Forward Home: André Tanker Revisited

Keeping away from the limelight, he has been one of the Caribbean's best-kept musical secrets. But now, with a hugely successful CD, is he threatened with serious international fame? Judy Raymond meets musician André Tanker

  • Photograph by Mark Lyndersay
  • Photograph by Mark Lyndersay
  • Photograph by Mark Lyndersay
  • Photograph by Mark Lyndersay
  • Tanker–in a rare picture with his family
  • Andre Tanker

After three decades as one of Trinidad and Tobago’s leading musicians, André Tanker is still among the country’s best-kept secrets. But he’s always made his music for the world. And now he’s released his first CD, Children of the Big Bang, on the local Rituals label, Trinidad may find it harder to keep André Tanker to itself.

Since the 1970s, Tanker has been composing and performing what he would sum up, reluctantly, as “contemporary Caribbean music”. It draws on the traditions not only of the modern Caribbean — calypso, reggae — but on the jazz, blues and soul of North America, the drums and chants of Africa, the tabla and sitar of India.

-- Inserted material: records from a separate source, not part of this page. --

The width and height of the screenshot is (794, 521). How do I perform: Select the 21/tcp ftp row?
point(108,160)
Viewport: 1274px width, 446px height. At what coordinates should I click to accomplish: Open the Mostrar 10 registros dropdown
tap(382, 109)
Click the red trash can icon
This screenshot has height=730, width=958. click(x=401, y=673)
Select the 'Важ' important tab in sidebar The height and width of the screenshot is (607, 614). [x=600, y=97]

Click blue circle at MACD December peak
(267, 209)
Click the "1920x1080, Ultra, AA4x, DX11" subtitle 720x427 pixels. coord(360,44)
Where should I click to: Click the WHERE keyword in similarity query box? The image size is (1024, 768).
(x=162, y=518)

Nowadays that rich mixture is part of what’s called “world music” — and the rest of the world is finally catching up with Tanker.

Children of the Big Bang has been selling well locally. And with world music making the charts internationally, Tanker may find himself reluctantly in the limelight.

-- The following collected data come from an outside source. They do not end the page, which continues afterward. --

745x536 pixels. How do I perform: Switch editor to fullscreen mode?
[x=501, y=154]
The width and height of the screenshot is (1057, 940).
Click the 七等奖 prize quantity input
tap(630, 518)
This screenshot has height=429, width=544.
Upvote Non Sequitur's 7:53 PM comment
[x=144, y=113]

Among those in the know, Tanker is much in demand. He and his One World Contraband were enticed into taking part in the 1996 edition of Trinidad’s annual Pan Jazz Festival last November, and appeared for two years at the St Lucia Jazz Festival. Those live performances, like the CD, included new high-energy versions of many old Tanker favourites that have become local classics.

On Children of the Big Bang, a jazzy sax introduces Calypso Soul Food, a praise-song in honour of local cuisine, which rhapsodises on the flavours of Trinidad’s cow heel soup, Guyanese pepperpot and Tobago’s curry crab with dumplings. There’s Carnival music (Wild Indian Band) which wouldn’t sound out of place coming from a music truck on the road on Carnival day; Forward Home, the anthem of the returning migrant (I went away, I leave and I forward home . . .), uptempo chants in Call of the Water Dancer and Meeting at the Crossroads. And the CD had to include — in a gently hip-hop version — Sayamanda, one of the best-loved Tanker songs of all.

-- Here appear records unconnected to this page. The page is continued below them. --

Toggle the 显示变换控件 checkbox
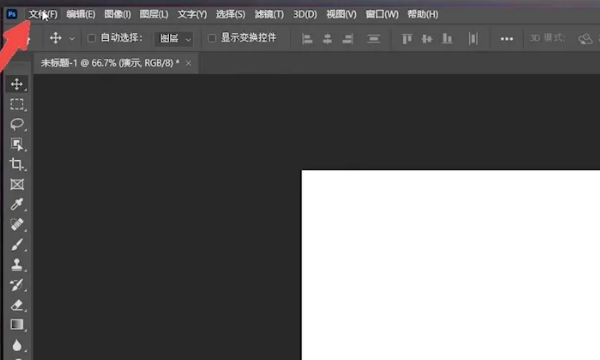 [x=212, y=38]
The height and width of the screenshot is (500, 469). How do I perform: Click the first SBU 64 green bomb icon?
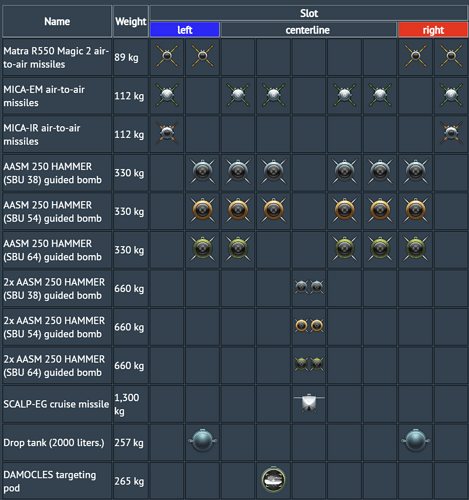202,249
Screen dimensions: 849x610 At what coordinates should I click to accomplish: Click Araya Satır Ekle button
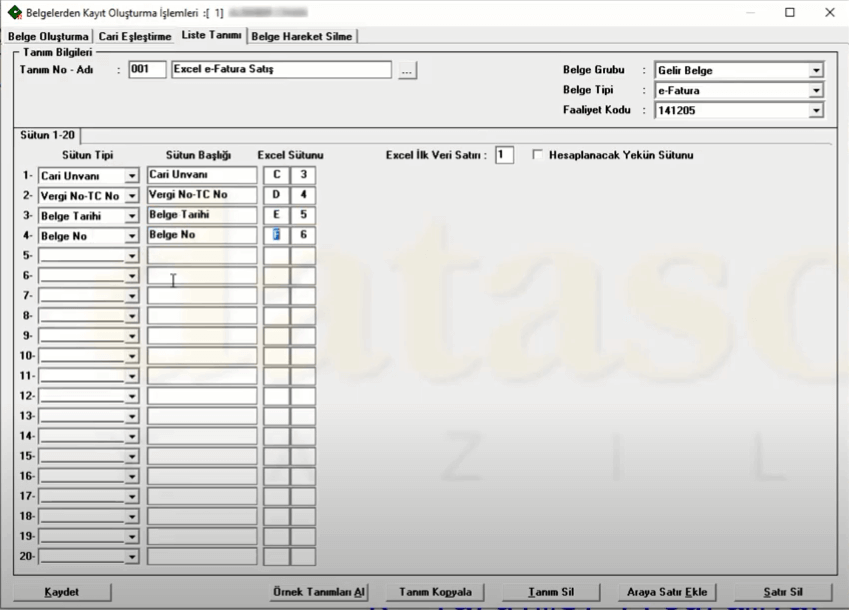click(666, 592)
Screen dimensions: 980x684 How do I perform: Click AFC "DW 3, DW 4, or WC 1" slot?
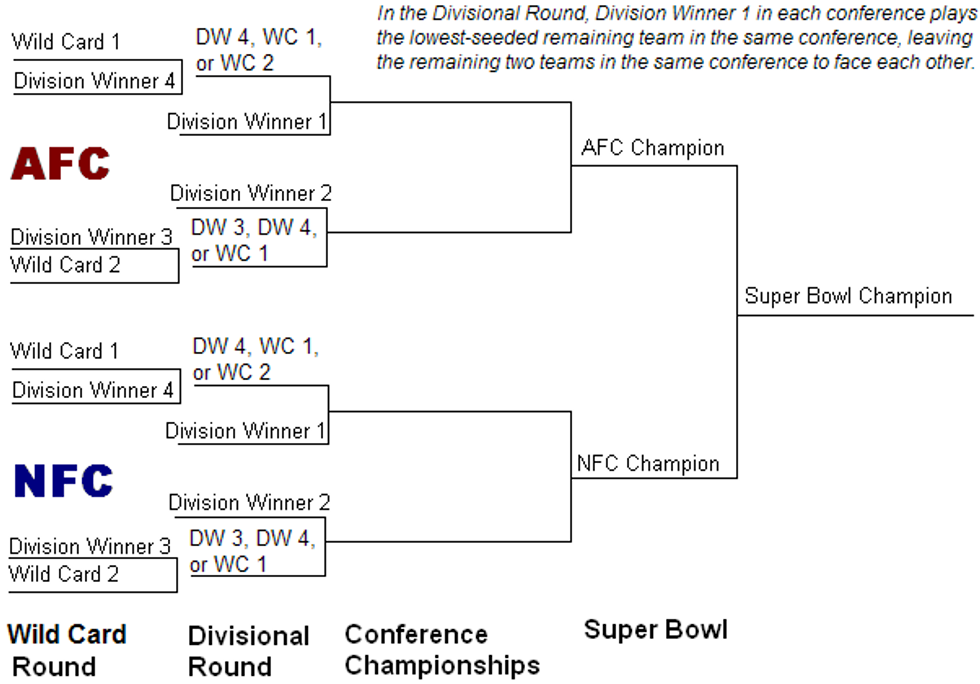[254, 240]
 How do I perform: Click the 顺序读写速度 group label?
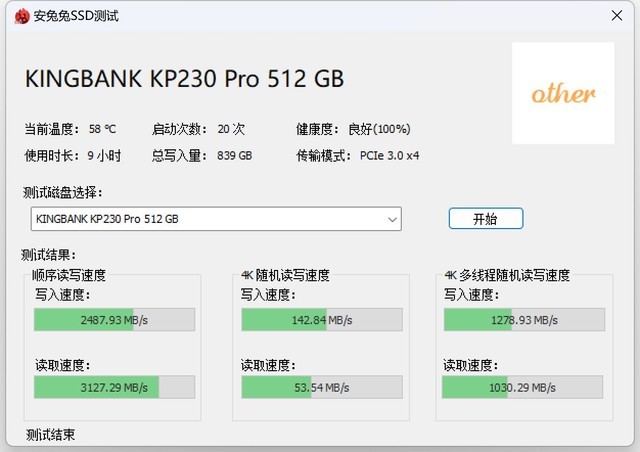[69, 275]
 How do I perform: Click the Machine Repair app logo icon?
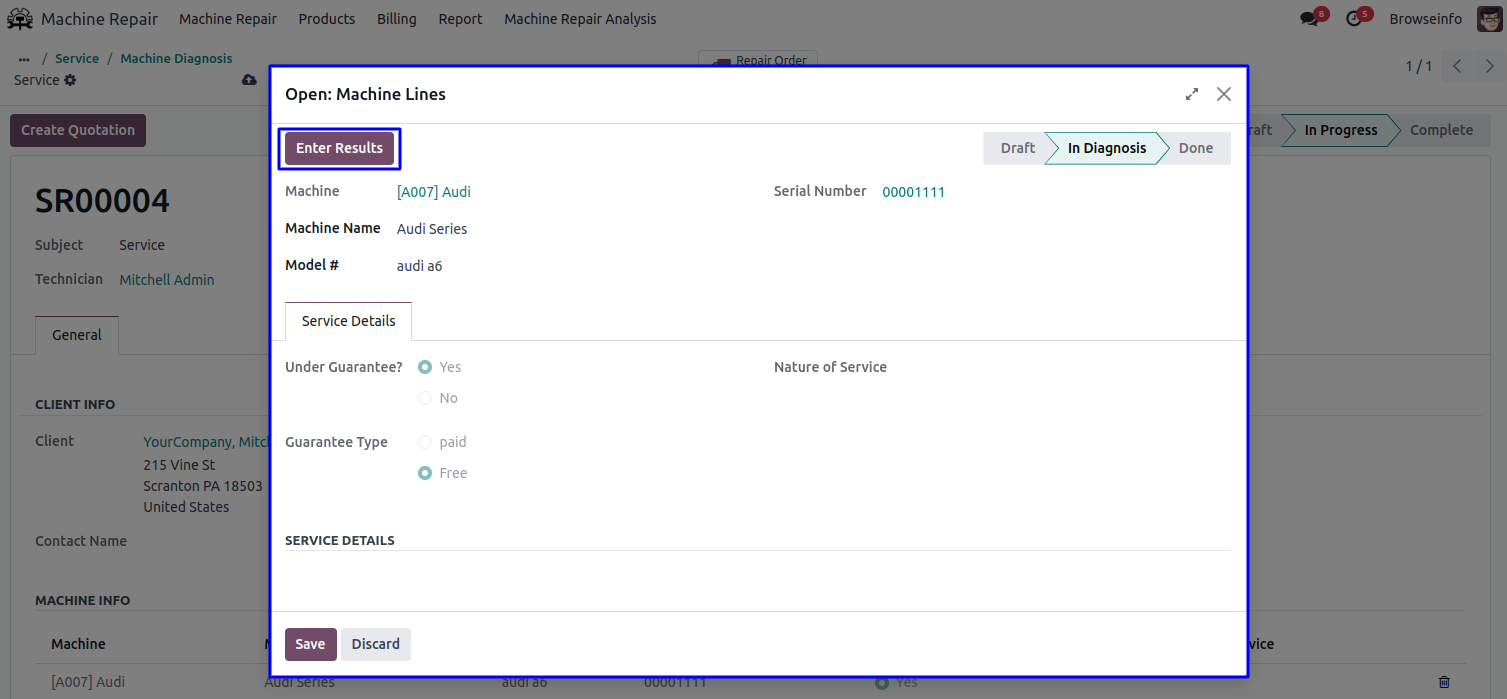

Sayamanda was a nonsense word that he improvised while he was composing the tune, planning to replace it with more meaningful lyrics later. But it sounded right, and later he interpreted it to mean “Is I a man there”. It meant, he explains, “We’re all human. We all have a common kind of feeling, we can identify with what’s happening in another place.”

That theme runs through all Tanker’s work. And this music celebrates life. In Thanks for the Music, Tanker sings:

Life-giving waters fall from the clouds,
Bring drink to the thirsty and water the grounds.
Thanks for the sunshine, thanks for the rain.
Let’s work and take courage, live up in his name.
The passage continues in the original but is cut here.